Although there is a fair amount of conflict between leading economies at the moment, vacationers are not phased as Europe’s attractiveness is predicted to hold strong over over the summer, especially for China and Brazil.
Profound tourism from China and Brazil
Both Chinese and Brazilian markets increased by four points last summer – this according to the Long-Haul Travel Barometer. The Barometer is a collaborative action between the European Travel Commission, the European Tourism Association, and Eurail. It assessed the intent of 1,000 Brazilian, Chinese, Japanese, Russian, and American individuals potentially travelling to Europe from last month until August 2019. The data revealed that more than 50 percent of Chinese travelers suggested that they plan on vacationing in Europe this summer. This shines a positive light on last year’s EU-China Tourism, the results of which includes the benefits of Chinese wealth, better air travel relations, and less strict visa policies in certain areas around Europe.
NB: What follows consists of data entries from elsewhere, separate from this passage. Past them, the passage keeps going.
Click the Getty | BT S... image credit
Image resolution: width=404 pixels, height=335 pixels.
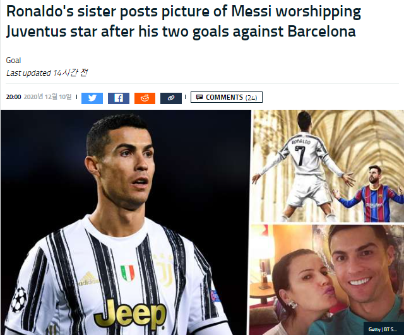(383, 329)
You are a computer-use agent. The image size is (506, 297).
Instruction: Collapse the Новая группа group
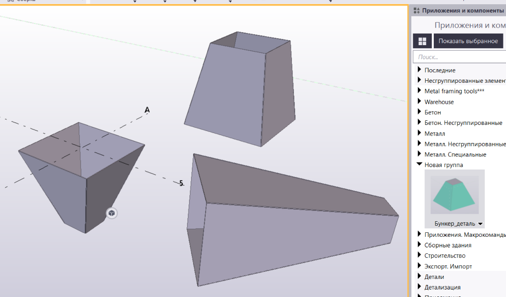(419, 165)
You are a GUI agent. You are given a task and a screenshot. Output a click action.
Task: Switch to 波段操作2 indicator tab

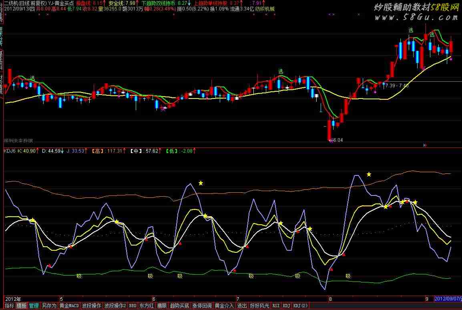(x=115, y=306)
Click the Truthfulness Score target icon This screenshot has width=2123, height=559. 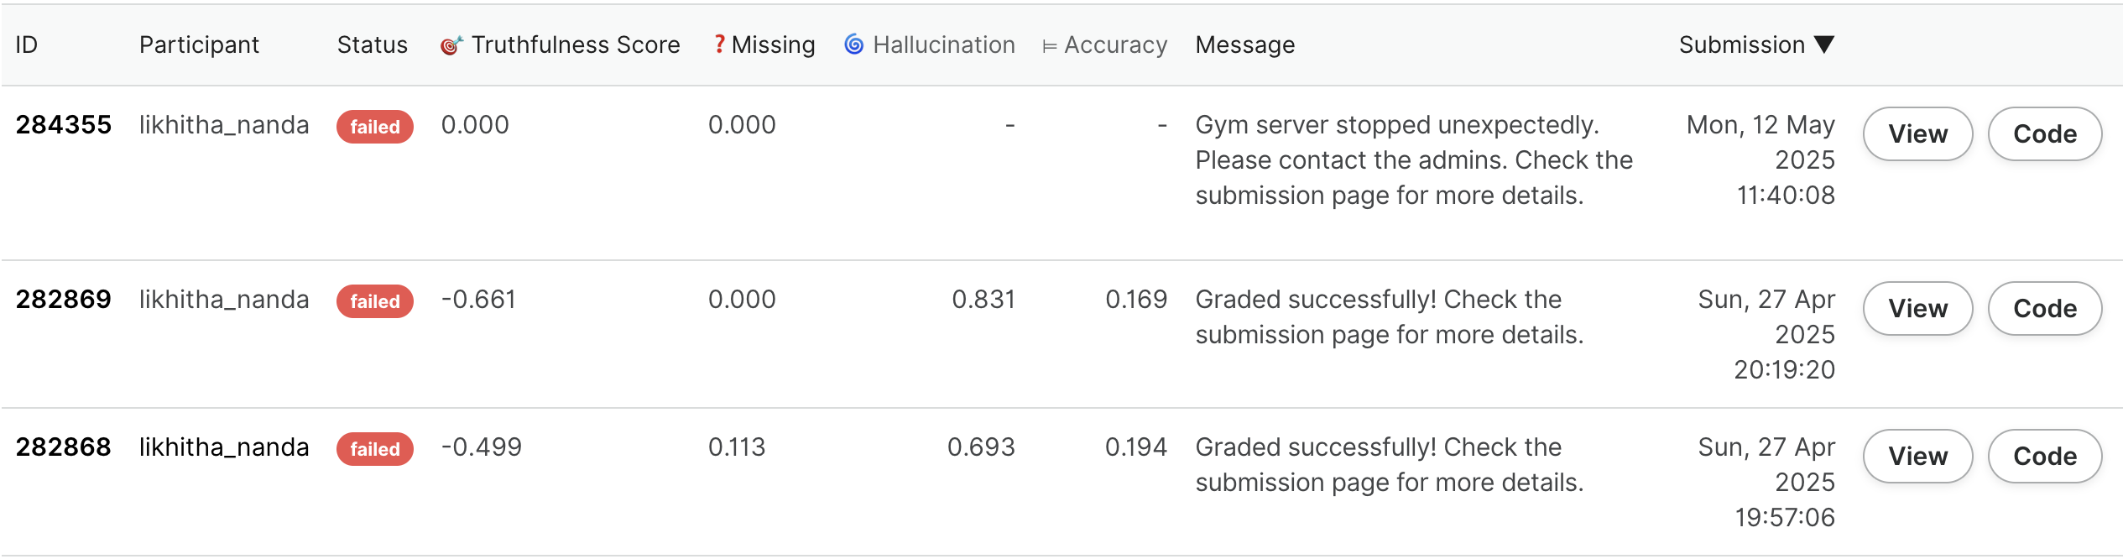click(451, 45)
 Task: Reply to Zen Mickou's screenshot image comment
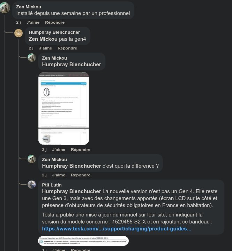(x=81, y=150)
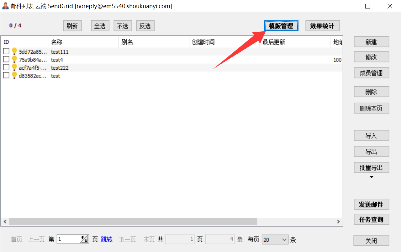Click the app icon in the title bar
Image resolution: width=401 pixels, height=252 pixels.
[x=5, y=6]
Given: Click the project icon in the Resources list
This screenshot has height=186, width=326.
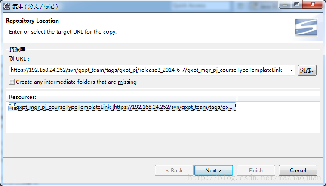Looking at the screenshot, I should 12,107.
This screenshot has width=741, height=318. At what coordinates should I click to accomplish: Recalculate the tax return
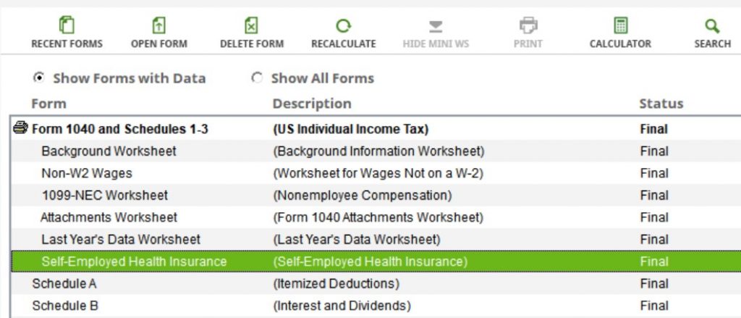tap(344, 32)
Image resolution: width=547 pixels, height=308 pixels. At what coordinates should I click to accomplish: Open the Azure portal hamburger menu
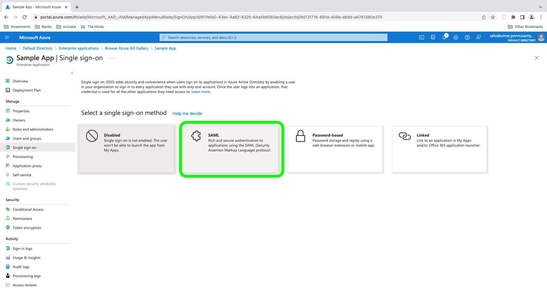pyautogui.click(x=7, y=37)
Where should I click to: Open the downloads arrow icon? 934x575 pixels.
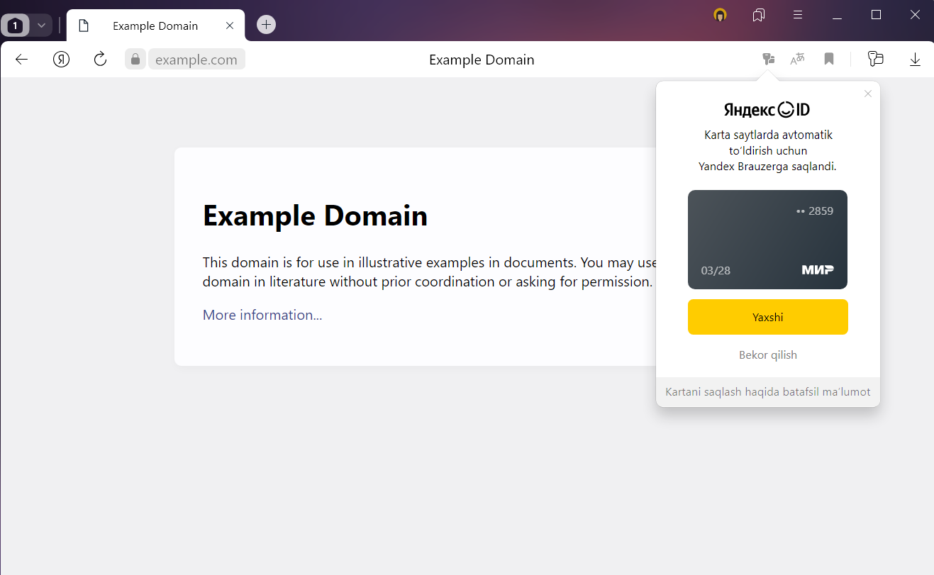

The Barometer survey that was conducted also revealed that nearly three quarters of Chinese vacationers plan on enjoying their European holiday for a period of 7 to 14 days, and will probably visit around four destinations on one trip. Over the last year, certain countries have become a lot more popular for Chinese travelers, such as Italy, Croatia, Monaco, Romania, Hungary, and San Marino. However, France and Germany still hold the highest spot on the European destination list.
Almost 40 percent of Brazilian travelers are also projected to visit Europe this summer. Although economic movement isn’t looking strong, recent political development in Brazil has provided hope that has had a good influence on travelers’ attitudes. Some of the major European attractions for Brazilians is the local cuisine, the beautiful sightseeing opportunities, and the breathtaking landscapes, with France and Portugal being the most popular destinations this summer.
On the other hand, Japanese tourism looks to be particularly weak this summer as only 18 percent of those surveyed had intent on traveling to Europe.